---- The input
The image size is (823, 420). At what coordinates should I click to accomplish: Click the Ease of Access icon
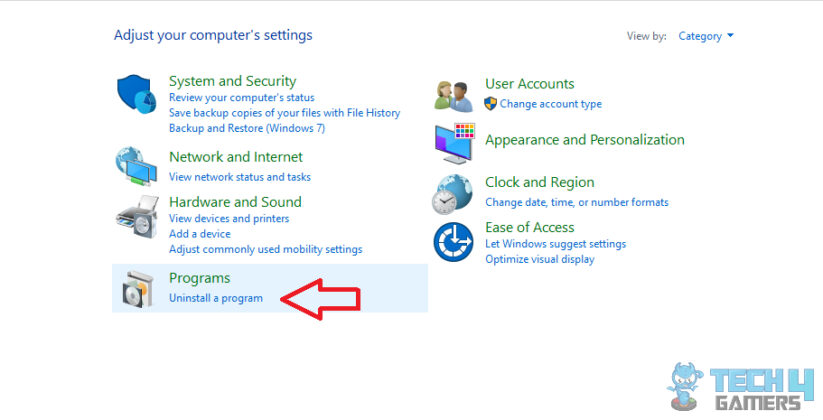[x=454, y=243]
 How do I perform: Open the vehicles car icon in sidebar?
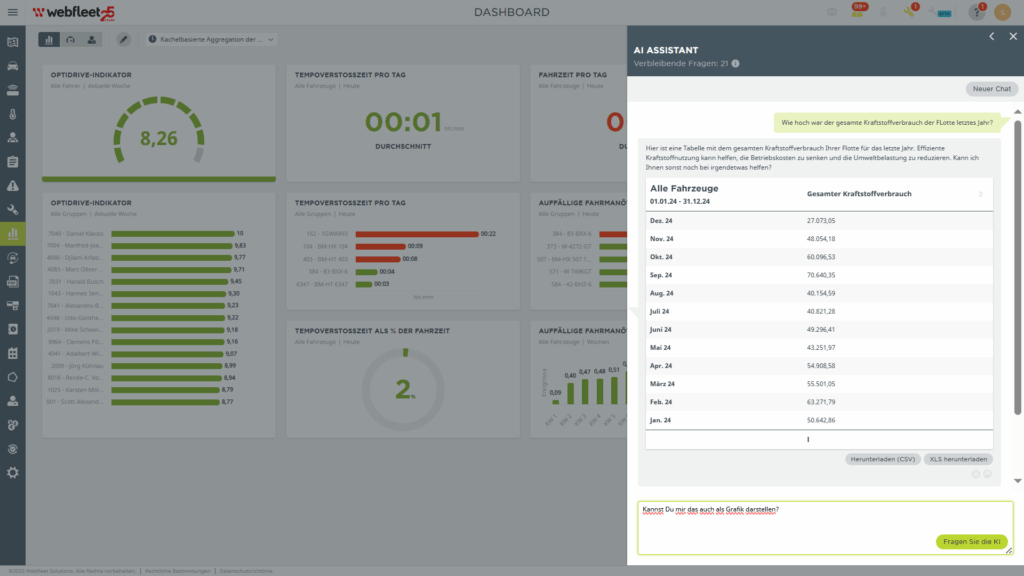point(12,66)
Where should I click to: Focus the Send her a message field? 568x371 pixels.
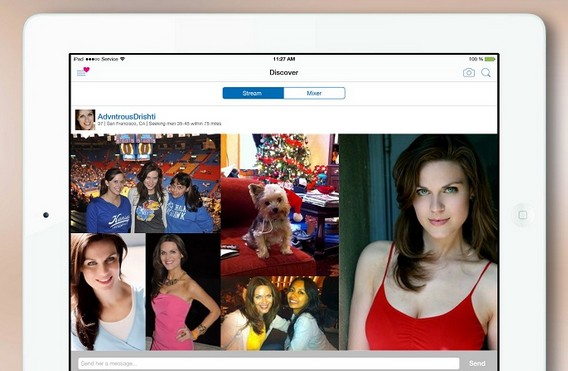(268, 363)
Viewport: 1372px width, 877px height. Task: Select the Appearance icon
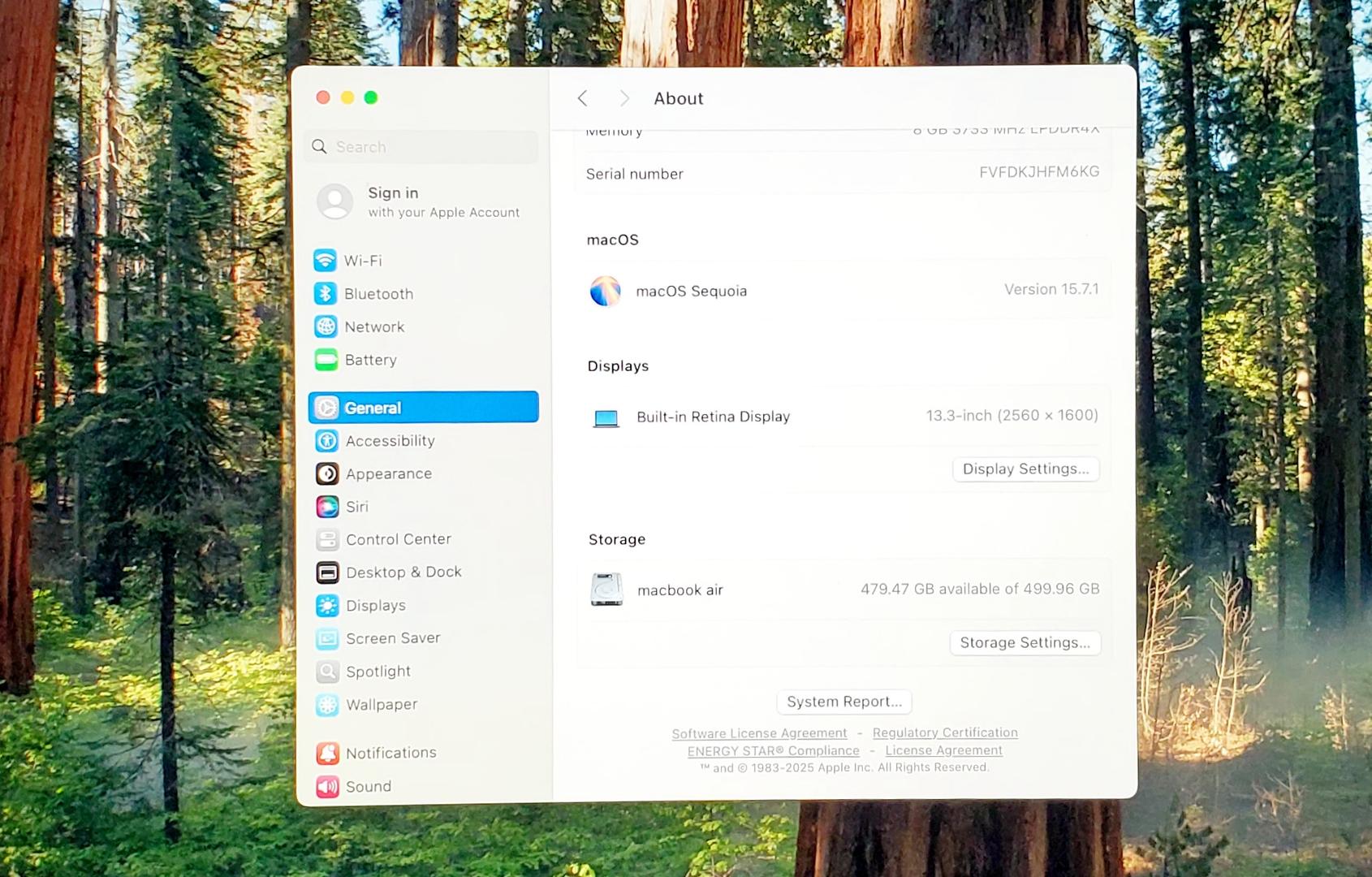(x=327, y=473)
--------
Stated problem
Quote every item above line for line, without the pictures.

Answer in full
The image size is (823, 420). At what coordinates should I click to accomplish: Click the Ease of Access icon
[x=454, y=243]
 How do I perform: Open the vehicles car icon in sidebar?
point(12,66)
Where should I click to: Focus the Send her a message field? 568x371 pixels.
(268, 363)
Viewport: 1372px width, 877px height. Task: Select the Appearance icon
(x=327, y=473)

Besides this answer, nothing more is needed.